Army Sgt.’s International Custody Battle for Daughter Reaches Supreme Court
WASHINGTON, D.C. — It’s an international custody battle involving a 5-year-old girl. Jeff Chafin promised his daughter Eris that he “would do everything I could to bring her back home and safe.” Eris lives in Scotland, her mother’s home country after a federal judge gave custody of the girl to Jeff’s estranged wife Lynne Chafin last year.
On Wednesday the U.S. Supreme Court heard arguments over whether Jeff has the legal right to appeal the federal judge’s decision. Chafin is an Overland Park, Kan., native and is currently an Army sergeant based at Ft. Stewart, Georgia.
He says his daughter spent the majority of her life in the U.S. before she was sent to Scotland. But the Federal Judge found that under international law, Scotland was the “habitual residence” of Eris and granted custody to her mother.
Eris Chafin was born in Germany but lived in Scotland with her mom while her 42-year-old father served 15 months in Afghanistan. After his tour of duty the family moved to Alabama but the marriage quickly fell apart.

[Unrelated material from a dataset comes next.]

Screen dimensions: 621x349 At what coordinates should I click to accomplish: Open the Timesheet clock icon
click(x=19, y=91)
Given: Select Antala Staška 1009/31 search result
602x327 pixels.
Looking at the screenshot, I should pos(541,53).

Jeff says Lynne’s alcohol troubles were largely to blame. She was arrested December 10, 2010 after she allegedly attacked a cab driver while drunk. On December 24, she was charged with domestic violence, again while she was allegedly drunk.

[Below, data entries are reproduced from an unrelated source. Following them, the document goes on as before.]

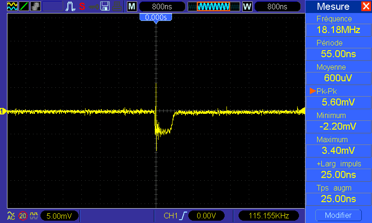This screenshot has height=223, width=372.
Task: Click the yellow waveform channel icon
Action: click(x=12, y=7)
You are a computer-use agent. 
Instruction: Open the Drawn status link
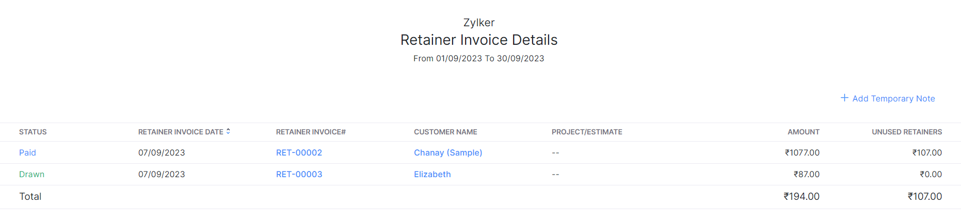tap(31, 175)
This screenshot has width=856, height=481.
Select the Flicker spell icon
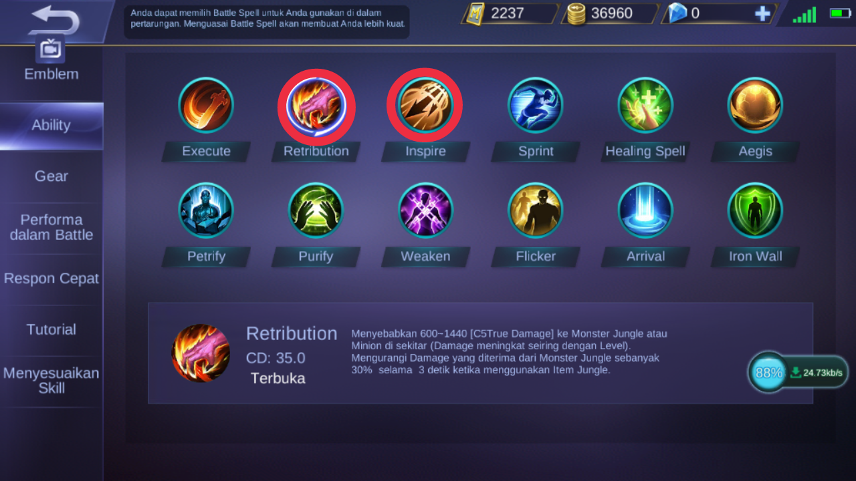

“I woke up with her standing over me with a knife,” Chafin said. “Personally, I don’t think someone with an alcohol issue like that can take care of a child.”
Lynne Chafin was deported in 2011 but was allowed to return long enough to convince a judge to grant her custody.
“If my daughter is returned to the United States, I believe I will never see her again,” she said.
If the Supreme Court sides with Jeff, a lower court will review on the earlier custody decision but that’s no guarantee Eris would be returned to the United States. A Supreme Court ruling is expected in the spring of 2013.